On-demand control of photon echoes far exceeding the spin coherence constraint via coherence swapping between optical and spin transitions

TL;DR

This paper demonstrates a method for on-demand photon echo control that significantly extends storage time and efficiency, enabling advances in long-distance quantum communication through coherence swapping between optical and spin states.

Contribution

It introduces a novel optical locking technique in stimulated photon echoes that surpasses previous coherence constraints, achieving ultralong storage and high efficiency.

Findings

Photon storage time extended by several orders of magnitude.

Retrieval efficiency increased by fifty times.
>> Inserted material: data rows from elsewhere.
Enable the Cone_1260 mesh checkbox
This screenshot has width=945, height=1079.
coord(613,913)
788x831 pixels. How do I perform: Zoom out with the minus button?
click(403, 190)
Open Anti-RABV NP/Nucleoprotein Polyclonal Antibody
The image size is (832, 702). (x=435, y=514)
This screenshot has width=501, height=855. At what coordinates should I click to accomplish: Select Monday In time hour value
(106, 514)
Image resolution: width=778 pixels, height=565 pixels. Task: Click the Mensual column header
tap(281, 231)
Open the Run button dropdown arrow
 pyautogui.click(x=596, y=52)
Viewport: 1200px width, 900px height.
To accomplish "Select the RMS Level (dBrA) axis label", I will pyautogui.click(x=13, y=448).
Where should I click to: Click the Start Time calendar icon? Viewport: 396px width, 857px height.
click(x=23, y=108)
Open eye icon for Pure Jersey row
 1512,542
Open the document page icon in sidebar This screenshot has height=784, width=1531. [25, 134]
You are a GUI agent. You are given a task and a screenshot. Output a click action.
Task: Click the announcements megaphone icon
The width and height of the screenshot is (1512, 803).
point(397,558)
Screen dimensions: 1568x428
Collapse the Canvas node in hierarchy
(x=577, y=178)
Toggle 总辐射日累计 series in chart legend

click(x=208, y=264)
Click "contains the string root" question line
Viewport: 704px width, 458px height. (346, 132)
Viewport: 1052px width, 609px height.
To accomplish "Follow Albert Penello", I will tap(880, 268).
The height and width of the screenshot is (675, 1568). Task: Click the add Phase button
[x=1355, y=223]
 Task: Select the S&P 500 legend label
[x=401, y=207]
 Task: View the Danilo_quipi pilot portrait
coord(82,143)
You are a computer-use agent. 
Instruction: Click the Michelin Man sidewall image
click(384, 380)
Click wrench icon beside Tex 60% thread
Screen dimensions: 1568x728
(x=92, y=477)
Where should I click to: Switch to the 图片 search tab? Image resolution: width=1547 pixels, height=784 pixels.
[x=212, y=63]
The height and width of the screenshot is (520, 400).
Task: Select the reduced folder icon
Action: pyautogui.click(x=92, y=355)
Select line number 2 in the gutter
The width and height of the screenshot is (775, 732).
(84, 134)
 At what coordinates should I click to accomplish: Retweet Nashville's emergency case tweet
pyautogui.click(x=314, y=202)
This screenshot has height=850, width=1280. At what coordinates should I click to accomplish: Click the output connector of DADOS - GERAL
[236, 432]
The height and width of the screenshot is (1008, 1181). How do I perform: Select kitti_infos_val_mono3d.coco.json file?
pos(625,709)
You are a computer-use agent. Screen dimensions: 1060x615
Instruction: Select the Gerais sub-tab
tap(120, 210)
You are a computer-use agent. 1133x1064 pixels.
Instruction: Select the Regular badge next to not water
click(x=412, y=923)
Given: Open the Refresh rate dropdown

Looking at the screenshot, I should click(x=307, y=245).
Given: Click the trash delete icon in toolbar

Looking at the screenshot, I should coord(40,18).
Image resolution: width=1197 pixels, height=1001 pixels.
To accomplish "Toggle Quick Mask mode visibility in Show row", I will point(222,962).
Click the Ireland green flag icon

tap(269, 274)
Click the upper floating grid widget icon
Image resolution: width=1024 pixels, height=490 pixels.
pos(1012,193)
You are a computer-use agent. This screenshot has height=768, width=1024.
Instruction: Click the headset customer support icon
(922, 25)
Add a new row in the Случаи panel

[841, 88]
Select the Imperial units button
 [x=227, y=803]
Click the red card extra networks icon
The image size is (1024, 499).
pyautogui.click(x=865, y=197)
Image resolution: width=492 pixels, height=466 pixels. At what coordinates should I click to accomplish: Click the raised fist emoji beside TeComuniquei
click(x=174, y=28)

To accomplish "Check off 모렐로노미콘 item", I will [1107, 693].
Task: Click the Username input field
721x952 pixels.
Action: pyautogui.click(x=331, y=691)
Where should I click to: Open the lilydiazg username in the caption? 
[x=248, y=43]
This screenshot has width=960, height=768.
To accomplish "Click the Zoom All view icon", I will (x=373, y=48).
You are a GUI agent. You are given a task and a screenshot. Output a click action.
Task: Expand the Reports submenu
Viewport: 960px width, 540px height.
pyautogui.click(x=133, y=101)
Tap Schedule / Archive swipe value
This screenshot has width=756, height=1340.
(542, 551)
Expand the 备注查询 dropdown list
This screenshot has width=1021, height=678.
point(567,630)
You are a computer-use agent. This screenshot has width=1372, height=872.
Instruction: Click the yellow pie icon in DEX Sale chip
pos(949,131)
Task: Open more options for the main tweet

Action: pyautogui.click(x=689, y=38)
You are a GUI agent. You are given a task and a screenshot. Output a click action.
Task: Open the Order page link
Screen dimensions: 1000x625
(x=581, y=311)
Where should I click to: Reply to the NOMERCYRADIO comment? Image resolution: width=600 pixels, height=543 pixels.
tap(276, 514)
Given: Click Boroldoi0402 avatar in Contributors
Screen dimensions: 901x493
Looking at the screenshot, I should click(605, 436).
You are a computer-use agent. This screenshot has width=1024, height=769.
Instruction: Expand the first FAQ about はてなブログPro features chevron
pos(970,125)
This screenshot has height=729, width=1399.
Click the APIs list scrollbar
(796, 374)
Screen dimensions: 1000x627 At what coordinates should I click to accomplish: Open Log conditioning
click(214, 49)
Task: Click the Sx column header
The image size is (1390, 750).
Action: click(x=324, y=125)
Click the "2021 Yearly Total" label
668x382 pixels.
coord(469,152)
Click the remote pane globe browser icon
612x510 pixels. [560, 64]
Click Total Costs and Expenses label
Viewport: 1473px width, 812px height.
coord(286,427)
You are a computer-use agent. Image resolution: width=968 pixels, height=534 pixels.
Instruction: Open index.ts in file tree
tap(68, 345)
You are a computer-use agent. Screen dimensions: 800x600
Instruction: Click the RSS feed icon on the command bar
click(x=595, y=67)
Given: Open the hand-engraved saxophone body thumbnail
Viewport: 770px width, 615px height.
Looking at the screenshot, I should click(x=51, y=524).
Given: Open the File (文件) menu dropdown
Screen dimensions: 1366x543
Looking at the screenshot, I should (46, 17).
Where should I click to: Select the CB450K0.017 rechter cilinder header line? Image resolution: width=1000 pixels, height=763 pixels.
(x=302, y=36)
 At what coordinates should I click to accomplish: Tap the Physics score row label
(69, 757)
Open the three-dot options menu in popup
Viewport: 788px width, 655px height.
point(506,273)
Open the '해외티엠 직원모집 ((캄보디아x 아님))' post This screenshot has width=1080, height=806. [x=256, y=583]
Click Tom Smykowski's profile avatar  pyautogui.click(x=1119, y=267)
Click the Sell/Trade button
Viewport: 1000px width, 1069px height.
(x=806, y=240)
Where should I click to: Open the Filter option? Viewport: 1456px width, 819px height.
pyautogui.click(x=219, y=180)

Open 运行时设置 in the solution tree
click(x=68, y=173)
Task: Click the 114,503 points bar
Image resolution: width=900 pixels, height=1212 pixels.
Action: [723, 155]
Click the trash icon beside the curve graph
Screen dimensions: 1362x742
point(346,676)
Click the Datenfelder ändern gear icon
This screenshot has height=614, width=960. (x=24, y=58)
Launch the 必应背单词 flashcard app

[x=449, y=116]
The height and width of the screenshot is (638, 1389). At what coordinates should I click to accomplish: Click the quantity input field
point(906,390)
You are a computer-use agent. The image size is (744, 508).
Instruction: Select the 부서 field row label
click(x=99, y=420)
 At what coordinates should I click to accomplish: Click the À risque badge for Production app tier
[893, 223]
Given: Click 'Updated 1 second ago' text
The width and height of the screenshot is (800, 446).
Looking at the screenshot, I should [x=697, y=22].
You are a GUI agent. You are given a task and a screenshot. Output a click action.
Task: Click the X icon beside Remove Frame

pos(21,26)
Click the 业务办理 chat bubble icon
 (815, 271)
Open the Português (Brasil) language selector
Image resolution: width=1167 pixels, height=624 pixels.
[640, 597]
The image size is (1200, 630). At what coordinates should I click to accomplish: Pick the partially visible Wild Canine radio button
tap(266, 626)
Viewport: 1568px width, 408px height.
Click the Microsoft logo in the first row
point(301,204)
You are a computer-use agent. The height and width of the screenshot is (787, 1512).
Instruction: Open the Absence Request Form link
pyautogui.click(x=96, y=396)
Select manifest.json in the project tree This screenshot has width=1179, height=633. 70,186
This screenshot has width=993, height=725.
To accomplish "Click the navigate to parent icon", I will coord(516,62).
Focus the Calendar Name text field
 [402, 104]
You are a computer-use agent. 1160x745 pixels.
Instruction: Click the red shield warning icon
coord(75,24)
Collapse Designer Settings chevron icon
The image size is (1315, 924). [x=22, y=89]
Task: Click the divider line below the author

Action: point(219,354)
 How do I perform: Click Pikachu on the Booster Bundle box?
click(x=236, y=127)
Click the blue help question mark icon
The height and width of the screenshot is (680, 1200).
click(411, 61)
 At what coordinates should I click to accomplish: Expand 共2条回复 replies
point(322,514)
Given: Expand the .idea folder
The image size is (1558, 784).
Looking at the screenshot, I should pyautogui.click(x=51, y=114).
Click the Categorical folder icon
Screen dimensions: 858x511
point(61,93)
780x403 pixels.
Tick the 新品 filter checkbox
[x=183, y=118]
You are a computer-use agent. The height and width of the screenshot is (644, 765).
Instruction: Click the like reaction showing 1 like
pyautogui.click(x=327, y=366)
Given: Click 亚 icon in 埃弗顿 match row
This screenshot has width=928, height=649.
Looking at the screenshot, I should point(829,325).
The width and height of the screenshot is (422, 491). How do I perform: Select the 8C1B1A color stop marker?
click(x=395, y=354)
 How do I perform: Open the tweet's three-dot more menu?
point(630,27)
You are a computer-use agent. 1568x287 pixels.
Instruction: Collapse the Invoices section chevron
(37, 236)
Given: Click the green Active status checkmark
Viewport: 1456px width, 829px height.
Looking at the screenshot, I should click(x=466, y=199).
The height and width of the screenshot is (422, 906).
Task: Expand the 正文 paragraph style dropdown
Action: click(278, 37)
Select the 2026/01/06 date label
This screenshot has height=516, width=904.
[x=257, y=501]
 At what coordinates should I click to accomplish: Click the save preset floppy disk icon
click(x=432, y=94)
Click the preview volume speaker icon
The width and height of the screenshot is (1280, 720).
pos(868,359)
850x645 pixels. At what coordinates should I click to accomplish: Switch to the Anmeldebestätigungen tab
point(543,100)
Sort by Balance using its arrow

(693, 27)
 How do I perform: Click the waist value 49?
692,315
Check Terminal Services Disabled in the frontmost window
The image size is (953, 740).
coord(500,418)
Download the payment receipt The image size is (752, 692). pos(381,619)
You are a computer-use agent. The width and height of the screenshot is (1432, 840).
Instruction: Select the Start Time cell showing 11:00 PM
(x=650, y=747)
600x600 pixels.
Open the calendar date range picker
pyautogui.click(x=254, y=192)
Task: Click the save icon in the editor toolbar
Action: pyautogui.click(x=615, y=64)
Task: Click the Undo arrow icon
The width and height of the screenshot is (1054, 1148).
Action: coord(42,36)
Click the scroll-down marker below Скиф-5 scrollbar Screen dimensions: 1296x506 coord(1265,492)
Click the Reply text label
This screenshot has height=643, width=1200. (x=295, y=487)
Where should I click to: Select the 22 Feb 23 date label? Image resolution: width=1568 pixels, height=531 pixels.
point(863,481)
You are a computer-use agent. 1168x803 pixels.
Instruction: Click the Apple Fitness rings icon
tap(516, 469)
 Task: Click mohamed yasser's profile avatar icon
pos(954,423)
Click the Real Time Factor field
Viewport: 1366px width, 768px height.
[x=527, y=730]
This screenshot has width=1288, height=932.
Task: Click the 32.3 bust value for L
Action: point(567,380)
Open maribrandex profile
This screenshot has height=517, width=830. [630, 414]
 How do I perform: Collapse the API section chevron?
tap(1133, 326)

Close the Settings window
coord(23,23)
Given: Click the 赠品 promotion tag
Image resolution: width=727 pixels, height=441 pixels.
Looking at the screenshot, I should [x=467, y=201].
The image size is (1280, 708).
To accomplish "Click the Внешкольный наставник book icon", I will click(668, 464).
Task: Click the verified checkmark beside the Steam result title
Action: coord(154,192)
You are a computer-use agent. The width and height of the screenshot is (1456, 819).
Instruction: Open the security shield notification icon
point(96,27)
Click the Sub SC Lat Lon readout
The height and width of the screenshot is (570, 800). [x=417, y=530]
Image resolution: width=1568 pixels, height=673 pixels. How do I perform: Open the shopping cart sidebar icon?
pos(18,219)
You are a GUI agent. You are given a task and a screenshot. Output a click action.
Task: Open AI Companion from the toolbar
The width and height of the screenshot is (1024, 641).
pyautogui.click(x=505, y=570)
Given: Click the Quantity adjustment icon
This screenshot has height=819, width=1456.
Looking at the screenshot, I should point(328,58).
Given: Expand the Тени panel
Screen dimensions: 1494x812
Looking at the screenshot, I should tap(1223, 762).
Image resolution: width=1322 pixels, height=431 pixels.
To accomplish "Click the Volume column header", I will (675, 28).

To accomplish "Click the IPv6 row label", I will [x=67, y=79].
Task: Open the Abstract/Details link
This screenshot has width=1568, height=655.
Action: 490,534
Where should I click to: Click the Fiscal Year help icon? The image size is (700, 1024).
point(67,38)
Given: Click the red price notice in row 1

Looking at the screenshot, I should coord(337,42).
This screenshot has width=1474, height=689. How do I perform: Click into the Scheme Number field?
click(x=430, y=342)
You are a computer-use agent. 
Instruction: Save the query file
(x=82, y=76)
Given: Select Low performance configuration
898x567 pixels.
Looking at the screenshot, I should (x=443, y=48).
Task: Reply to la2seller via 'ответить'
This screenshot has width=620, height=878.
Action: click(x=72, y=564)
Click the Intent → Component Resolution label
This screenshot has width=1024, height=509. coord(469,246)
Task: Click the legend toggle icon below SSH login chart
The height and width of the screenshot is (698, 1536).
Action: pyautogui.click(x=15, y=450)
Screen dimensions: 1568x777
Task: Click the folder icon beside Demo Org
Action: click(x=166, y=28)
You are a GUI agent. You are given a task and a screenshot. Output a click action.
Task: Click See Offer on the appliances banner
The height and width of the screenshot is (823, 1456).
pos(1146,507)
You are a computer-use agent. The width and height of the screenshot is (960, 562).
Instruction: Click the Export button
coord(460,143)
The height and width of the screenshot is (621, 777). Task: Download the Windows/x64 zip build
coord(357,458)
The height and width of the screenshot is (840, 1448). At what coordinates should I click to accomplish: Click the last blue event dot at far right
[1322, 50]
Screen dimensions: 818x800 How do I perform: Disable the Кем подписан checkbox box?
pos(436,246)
Phase-independent coherence conversion achieved.

Abstract

Using on-demand coherence conversion via optical locking in conventional stimulated (three-pulse) photon echoes, ultralong, ultraefficient photon storage has been observed in a rare-earth Pr3+ doped Y2SiO5, where storage time is several orders of magnitude longer and retrieval efficiency is enhanced by fifty times. Compared with the same method applied to two-pulse photon echoes for a rephasing halt, use of spectral grating in the stimulated photon echoes offers a phase-independent coherence conversion between optical and spin states. Eventually an ultralong spin population decay-dependent photon storage protocol is achieved by applying optical locking to a spectral grating in conventional stimulated photon echoes. The present breakthrough in both photon storage time and retrieval efficiency opens a door to long-distance quantum communications utilizing quantum repeaters.